### YOUR INSTRUCTIONS
Output the lines below with each occurrence of "dropdown" swapped for "drop-down", and leave every other character unchanged.
>> begin
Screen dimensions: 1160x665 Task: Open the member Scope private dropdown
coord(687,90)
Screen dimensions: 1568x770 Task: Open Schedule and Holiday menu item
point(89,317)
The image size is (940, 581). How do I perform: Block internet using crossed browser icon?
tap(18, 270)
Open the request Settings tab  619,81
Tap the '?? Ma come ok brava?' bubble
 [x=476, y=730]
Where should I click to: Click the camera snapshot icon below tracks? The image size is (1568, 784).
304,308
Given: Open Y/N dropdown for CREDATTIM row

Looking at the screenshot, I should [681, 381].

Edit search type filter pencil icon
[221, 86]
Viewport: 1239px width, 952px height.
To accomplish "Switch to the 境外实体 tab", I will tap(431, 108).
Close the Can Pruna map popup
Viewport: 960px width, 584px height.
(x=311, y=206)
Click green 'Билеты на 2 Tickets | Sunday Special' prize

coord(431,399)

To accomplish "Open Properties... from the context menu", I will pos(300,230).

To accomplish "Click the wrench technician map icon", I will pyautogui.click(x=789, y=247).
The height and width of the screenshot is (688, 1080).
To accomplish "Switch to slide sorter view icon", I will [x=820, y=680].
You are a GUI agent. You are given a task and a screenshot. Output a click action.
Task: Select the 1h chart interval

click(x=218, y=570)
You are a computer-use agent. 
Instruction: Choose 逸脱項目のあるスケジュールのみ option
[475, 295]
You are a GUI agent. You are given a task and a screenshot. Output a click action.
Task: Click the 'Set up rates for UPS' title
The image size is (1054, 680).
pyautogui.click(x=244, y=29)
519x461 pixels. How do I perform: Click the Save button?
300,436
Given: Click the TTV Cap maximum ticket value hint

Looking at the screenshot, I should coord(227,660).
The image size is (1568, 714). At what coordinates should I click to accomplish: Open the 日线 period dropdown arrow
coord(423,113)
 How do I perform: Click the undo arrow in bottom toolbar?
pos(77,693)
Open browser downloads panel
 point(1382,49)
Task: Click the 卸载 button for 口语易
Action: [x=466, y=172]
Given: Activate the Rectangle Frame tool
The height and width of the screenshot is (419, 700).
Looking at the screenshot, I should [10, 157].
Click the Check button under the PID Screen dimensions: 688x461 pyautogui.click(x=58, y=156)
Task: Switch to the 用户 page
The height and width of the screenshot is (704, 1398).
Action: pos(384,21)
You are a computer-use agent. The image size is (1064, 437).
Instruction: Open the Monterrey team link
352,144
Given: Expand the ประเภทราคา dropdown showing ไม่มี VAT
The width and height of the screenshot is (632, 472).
>> end
### RESULT OF THE TASK
Screen dimensions: 1160x665 Task: Open the member Scope private drop-down
coord(687,90)
Screen dimensions: 1568x770 Task: Open Schedule and Holiday menu item
point(89,317)
The image size is (940, 581). How do I perform: Block internet using crossed browser icon?
tap(18, 270)
Open the request Settings tab  619,81
Tap the '?? Ma come ok brava?' bubble
 [x=476, y=730]
Where should I click to: Click the camera snapshot icon below tracks? The image size is (1568, 784).
304,308
Given: Open Y/N drop-down for CREDATTIM row

Looking at the screenshot, I should [681, 381].

Edit search type filter pencil icon
[221, 86]
Viewport: 1239px width, 952px height.
To accomplish "Switch to the 境外实体 tab", I will tap(431, 108).
Close the Can Pruna map popup
Viewport: 960px width, 584px height.
(x=311, y=206)
Click green 'Билеты на 2 Tickets | Sunday Special' prize

coord(431,399)

To accomplish "Open Properties... from the context menu", I will pos(300,230).

To accomplish "Click the wrench technician map icon", I will pyautogui.click(x=789, y=247).
The height and width of the screenshot is (688, 1080).
To accomplish "Switch to slide sorter view icon", I will [x=820, y=680].
You are a GUI agent. You are given a task and a screenshot. Output a click action.
Task: Select the 1h chart interval

click(x=218, y=570)
You are a computer-use agent. 
Instruction: Choose 逸脱項目のあるスケジュールのみ option
[475, 295]
You are a GUI agent. You are given a task and a screenshot. Output a click action.
Task: Click the 'Set up rates for UPS' title
The image size is (1054, 680).
pyautogui.click(x=244, y=29)
519x461 pixels. How do I perform: Click the Save button?
300,436
Given: Click the TTV Cap maximum ticket value hint

Looking at the screenshot, I should coord(227,660).
The image size is (1568, 714). At what coordinates should I click to accomplish: Open the 日线 period drop-down arrow
coord(423,113)
 How do I perform: Click the undo arrow in bottom toolbar?
pos(77,693)
Open browser downloads panel
 point(1382,49)
Task: Click the 卸载 button for 口语易
Action: [x=466, y=172]
Given: Activate the Rectangle Frame tool
The height and width of the screenshot is (419, 700).
Looking at the screenshot, I should [10, 157].
Click the Check button under the PID Screen dimensions: 688x461 pyautogui.click(x=58, y=156)
Task: Switch to the 用户 page
The height and width of the screenshot is (704, 1398).
Action: pos(384,21)
You are a computer-use agent. The image size is (1064, 437).
Instruction: Open the Monterrey team link
352,144
Given: Expand the ประเภทราคา drop-down showing ไม่มี VAT
The width and height of the screenshot is (632, 472).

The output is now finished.